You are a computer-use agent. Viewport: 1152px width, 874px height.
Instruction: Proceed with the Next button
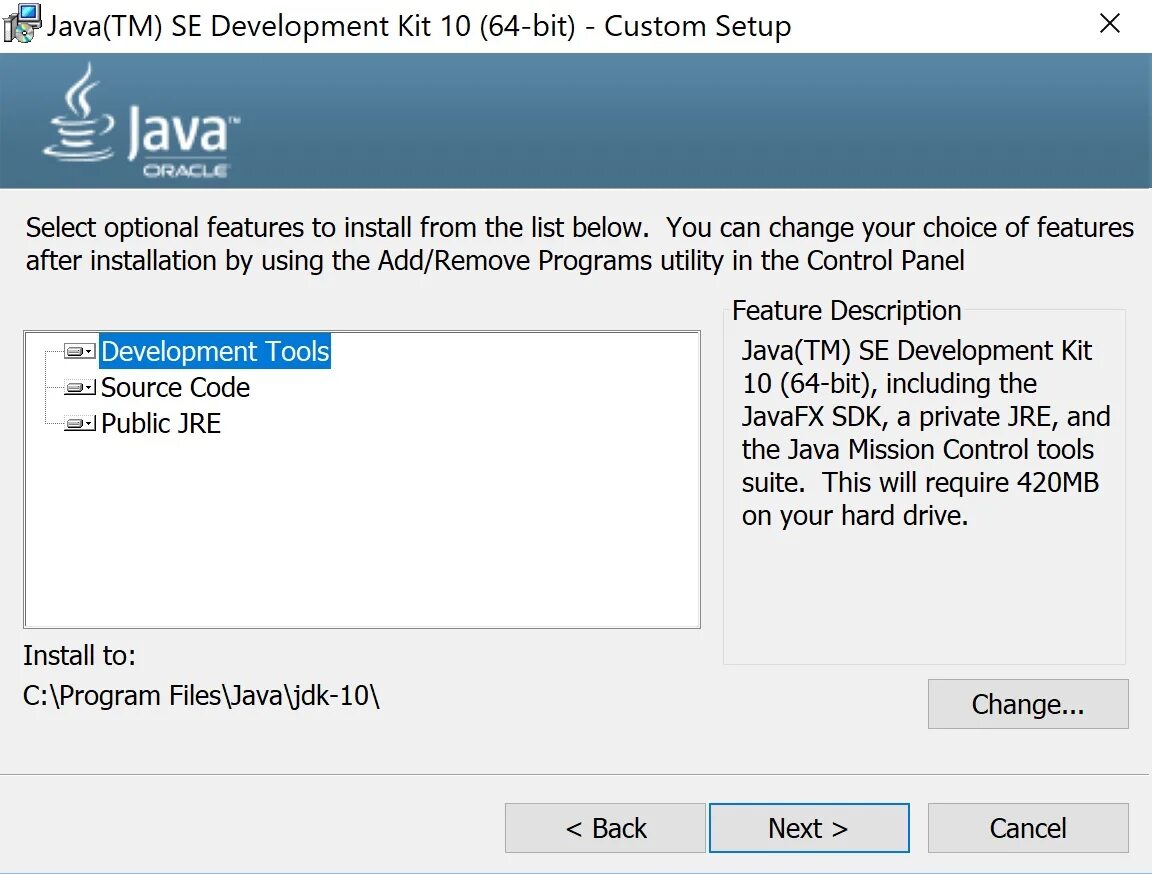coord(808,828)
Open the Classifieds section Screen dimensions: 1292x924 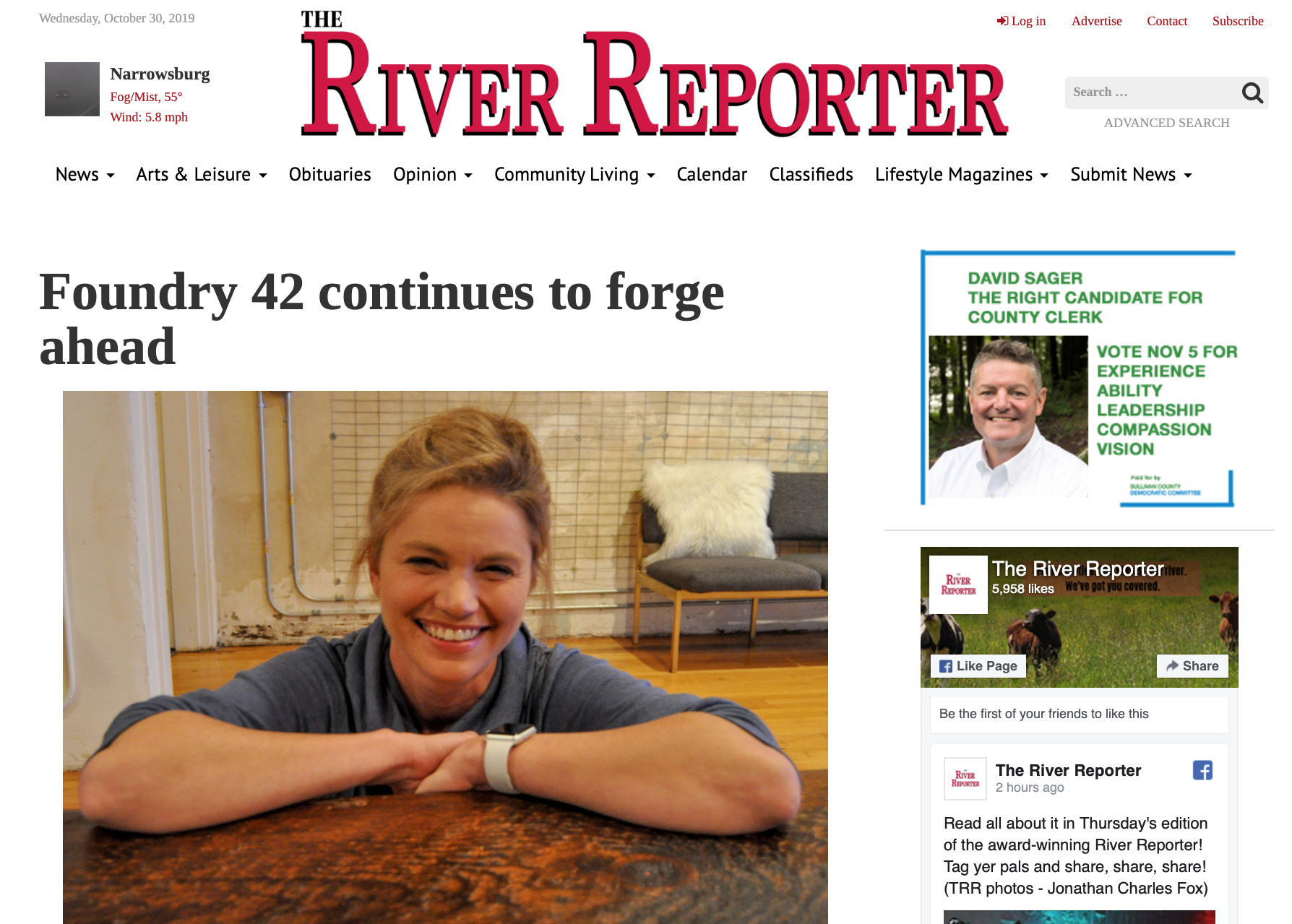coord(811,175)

========

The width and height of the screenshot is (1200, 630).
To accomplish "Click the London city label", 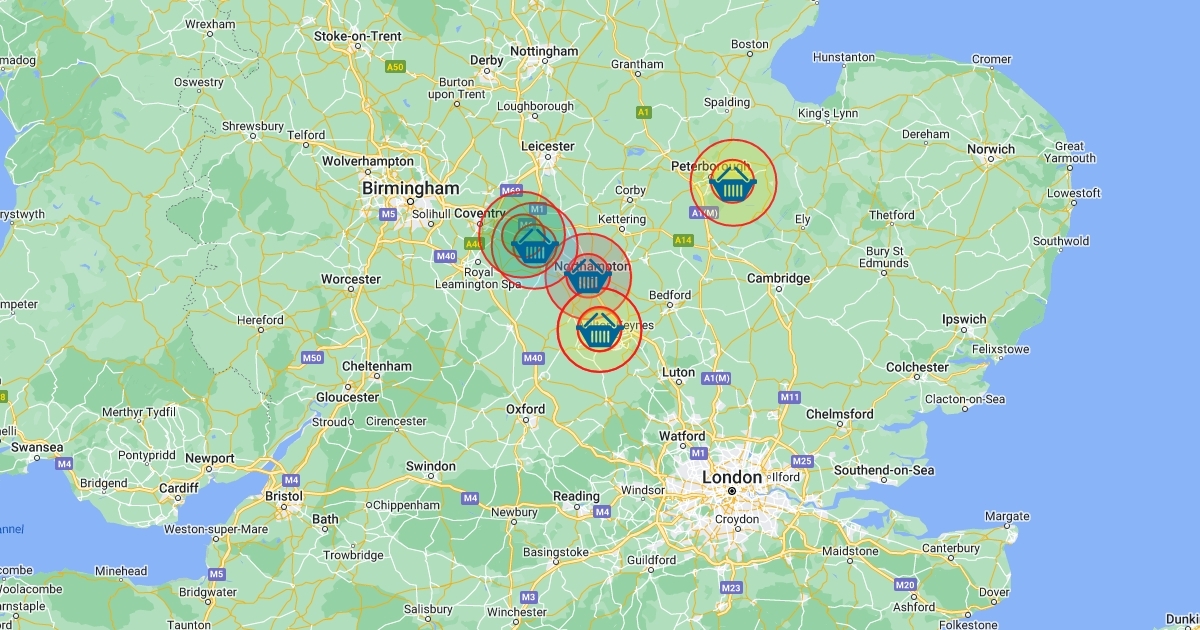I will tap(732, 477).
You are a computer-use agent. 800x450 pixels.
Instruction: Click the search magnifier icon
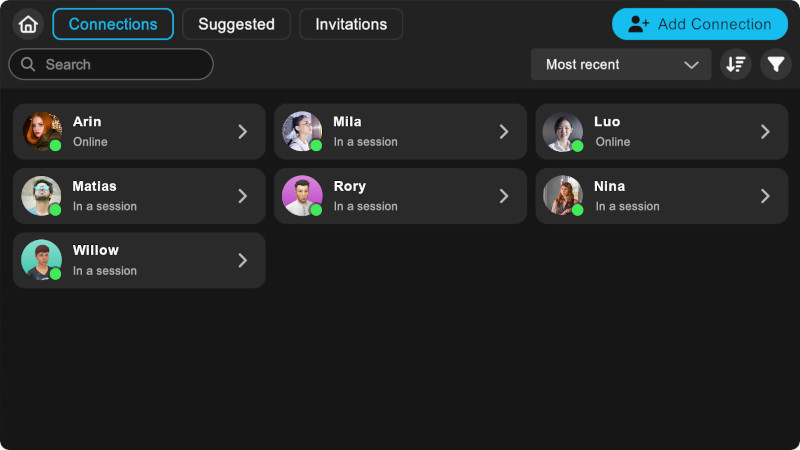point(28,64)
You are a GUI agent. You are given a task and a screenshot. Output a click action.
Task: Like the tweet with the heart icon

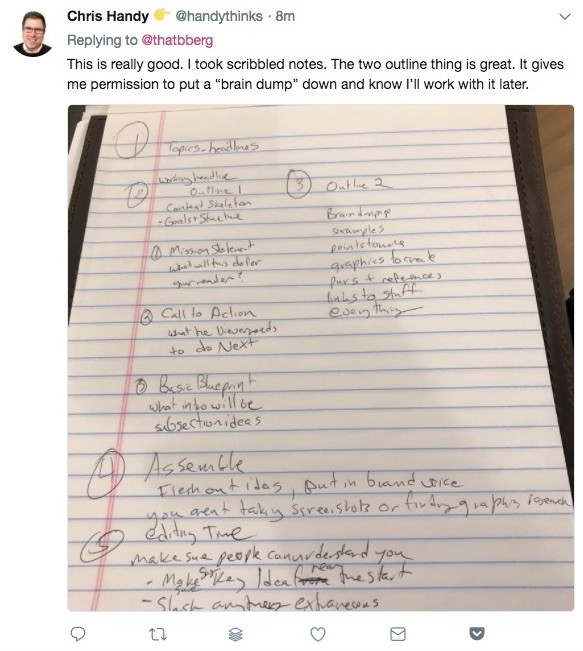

========

Exercise details >> Search the entries for the word "screenshot", then copy every line in which it is found.

Solution to this exercise >>
The width and height of the screenshot is (1200, 630).
You are a GUI agent. You are given a task and a screenshot. Output a click action.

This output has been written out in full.